Glaring at me, the sheriff said, “But that’s how I know the checks are bad.”
“You don’t know they’re bad,” I said. “That’s your problem. You don’t know, of your own knowledge, anything about Kathy Barrone’s dealings with the Bank of Houston, do you?”
“No, but—”
“That’s all. Step down,” I said.
“Any other witnesses for the respondent?”
Rufus Haggle stood. “Not at this time, your honor.”
The judge rubbed his chin and frowned. Beckoning with both hands, he said, “Approach the bench, General. You too, counselor.”
We went up to the bench and the judge said, in a low voice, “Rufus, is that all you’ve got to hold the lady on?”

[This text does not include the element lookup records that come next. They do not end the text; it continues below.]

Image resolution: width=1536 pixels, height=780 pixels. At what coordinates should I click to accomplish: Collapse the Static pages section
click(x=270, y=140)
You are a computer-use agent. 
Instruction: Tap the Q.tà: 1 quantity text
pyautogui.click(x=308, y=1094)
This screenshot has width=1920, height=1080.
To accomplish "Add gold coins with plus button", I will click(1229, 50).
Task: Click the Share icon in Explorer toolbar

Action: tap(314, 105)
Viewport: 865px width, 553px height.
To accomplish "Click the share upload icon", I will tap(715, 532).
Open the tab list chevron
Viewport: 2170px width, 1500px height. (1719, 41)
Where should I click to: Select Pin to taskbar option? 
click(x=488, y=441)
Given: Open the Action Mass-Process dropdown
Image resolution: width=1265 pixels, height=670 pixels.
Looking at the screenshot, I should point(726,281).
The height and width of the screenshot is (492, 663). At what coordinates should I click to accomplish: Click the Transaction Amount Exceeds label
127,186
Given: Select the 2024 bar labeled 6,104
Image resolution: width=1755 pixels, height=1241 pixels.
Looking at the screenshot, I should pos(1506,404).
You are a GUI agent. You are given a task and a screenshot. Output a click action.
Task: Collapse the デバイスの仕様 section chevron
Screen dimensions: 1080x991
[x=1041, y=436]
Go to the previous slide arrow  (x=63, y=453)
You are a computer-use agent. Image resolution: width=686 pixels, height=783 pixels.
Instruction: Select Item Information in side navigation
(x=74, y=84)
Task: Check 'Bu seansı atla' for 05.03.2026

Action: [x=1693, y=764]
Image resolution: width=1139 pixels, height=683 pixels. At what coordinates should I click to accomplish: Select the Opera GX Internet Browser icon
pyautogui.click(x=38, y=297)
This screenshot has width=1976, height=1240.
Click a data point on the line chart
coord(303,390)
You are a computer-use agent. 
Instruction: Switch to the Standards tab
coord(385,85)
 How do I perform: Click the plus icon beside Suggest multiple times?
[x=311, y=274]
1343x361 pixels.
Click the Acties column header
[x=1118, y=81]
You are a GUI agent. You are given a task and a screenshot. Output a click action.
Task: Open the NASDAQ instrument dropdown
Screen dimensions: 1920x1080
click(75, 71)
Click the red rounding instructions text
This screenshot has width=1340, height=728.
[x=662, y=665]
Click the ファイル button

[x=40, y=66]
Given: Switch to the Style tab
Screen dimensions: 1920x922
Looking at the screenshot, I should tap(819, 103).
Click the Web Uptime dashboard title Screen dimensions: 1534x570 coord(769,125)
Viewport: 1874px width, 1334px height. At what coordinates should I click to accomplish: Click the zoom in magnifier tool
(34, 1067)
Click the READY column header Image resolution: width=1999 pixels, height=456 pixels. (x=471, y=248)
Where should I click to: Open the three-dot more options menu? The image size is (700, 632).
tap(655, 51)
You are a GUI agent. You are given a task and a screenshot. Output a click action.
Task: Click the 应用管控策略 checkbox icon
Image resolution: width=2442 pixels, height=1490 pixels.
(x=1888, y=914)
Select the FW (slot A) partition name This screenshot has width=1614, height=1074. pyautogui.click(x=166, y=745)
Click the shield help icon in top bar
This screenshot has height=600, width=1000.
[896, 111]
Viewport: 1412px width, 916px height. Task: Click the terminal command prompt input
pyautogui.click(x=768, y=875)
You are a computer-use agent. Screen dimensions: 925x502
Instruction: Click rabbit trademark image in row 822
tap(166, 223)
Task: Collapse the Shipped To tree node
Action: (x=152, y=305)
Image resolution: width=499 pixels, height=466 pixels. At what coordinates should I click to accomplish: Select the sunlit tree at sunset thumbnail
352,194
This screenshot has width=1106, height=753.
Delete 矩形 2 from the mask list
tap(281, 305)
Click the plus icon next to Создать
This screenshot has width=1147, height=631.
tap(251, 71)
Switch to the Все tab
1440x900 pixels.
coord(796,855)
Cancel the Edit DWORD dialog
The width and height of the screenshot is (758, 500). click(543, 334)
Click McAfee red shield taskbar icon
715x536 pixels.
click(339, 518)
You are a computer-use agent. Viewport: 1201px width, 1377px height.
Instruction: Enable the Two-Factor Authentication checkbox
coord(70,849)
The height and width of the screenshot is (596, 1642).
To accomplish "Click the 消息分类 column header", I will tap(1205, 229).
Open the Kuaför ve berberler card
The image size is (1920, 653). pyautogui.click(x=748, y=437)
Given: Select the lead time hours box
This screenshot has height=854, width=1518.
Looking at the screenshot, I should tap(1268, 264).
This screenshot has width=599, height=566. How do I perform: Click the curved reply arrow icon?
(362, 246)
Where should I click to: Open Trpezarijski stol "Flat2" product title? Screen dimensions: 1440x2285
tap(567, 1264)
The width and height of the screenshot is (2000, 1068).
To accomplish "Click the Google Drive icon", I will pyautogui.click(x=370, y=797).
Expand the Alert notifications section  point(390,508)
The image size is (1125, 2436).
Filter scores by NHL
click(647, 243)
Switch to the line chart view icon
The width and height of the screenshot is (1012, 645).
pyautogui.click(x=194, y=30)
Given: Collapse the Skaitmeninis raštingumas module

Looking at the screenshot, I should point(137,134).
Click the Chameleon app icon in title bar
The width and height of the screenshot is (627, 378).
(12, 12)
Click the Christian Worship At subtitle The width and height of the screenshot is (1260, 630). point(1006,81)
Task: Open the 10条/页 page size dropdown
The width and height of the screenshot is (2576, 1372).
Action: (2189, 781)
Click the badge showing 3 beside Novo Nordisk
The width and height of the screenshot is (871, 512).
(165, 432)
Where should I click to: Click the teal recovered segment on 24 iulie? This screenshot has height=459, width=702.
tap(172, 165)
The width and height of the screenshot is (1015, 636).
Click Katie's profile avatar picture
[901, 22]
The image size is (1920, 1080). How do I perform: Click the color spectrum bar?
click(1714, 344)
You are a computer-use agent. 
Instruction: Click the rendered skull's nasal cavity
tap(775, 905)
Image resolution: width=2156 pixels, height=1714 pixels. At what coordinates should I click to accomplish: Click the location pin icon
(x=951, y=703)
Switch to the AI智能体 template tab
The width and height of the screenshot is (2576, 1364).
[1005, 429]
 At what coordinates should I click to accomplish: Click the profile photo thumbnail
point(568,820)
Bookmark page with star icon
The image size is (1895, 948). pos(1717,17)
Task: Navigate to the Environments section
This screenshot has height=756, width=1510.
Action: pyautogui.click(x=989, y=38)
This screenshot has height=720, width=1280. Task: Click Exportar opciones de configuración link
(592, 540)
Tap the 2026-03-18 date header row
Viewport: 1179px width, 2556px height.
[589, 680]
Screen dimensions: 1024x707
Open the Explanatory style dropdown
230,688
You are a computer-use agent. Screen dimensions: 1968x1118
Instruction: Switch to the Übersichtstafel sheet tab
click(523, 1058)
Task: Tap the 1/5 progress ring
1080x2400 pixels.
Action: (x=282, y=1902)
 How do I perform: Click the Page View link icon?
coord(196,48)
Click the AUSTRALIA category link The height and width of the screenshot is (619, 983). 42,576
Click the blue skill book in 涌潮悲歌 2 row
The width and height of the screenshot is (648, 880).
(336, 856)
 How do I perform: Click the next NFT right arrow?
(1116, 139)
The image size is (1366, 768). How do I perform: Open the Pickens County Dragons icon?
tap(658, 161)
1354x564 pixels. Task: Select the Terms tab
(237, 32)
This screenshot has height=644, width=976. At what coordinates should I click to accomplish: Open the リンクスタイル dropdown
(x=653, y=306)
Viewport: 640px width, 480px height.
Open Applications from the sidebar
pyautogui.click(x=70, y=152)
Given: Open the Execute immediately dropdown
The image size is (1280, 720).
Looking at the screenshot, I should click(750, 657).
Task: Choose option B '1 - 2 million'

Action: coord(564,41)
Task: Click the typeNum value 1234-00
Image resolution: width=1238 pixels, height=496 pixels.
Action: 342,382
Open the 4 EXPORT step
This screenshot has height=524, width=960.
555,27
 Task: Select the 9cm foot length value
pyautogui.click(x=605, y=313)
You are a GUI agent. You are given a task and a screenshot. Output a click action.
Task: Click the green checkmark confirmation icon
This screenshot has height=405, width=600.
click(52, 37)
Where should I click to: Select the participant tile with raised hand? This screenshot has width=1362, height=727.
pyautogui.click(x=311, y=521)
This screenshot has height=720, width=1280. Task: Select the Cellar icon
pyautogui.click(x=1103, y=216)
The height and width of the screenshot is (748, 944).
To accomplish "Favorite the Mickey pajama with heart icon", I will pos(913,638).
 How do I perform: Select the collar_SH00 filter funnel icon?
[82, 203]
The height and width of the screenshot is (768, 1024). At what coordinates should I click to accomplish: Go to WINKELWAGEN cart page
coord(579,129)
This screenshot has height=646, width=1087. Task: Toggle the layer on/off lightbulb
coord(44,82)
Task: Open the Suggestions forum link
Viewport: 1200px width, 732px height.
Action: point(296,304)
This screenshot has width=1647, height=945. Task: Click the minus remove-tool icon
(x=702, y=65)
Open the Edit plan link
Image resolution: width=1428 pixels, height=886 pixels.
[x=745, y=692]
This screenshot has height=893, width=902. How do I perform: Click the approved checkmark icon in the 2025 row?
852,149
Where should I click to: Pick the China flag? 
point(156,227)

“That’s all I’ve got at this moment, Judge, but in a day or two we’ll have more. They fit the description of a couple who’ve passed beaucoup checks in Boone and Watauga Counties. Also, the woman is believed to have bilked a bank in Kingsport of five hundred dollars.”
“She passed a bad check at a bank?”
“A male confederate made a phone call impersonating the president of the bank. It fooled the cashier and he gave her the money. They’re real flim-flam artists, Judge. That’s why we’re trying to tie them up while we get all our ducks in a row.”
“Well,” I said, “while you’re getting your ducks in a row, General, you’re violating the constitutional rights of my clients. Your honor, you heard the so-called evidence against these people. The State’s case is a travesty. They’ve got absolutely nothing on Mr. and Mrs. Barrone. They have already had their honeymoon interrupted by this farce, and they need to get to Birmingham to see Mrs. Barrone’s mother, who is critically ill.”
“Well, she is entitled to bond,” said the judge. “Rufus, have you personally contacted that bank in Houston to see if they’re holding a bale of bad checks written by these two?”
“No, I haven’t, your honor. As you know, that information wouldn’t be admissible unless we got a bank official up here and—”
“Who’s talking about admissibility? Damn it, Rufus, at least we’d know. Right now we don’t know pea turkey, and I’m gonna have to release that woman unless you make a charge. You got to fish or cut bait, buddy.”
“All right.” Haggle spoke through tight lips. “We’ll charge her on two counts of passing worthless checks and see what else crops up. Two thousand dollars bond.”
“One thousand,” I said. “Those two checks only come to a hundred and twenty-five dollars.”
The judge nodded. “I think a thousand is enough. Can they make it?”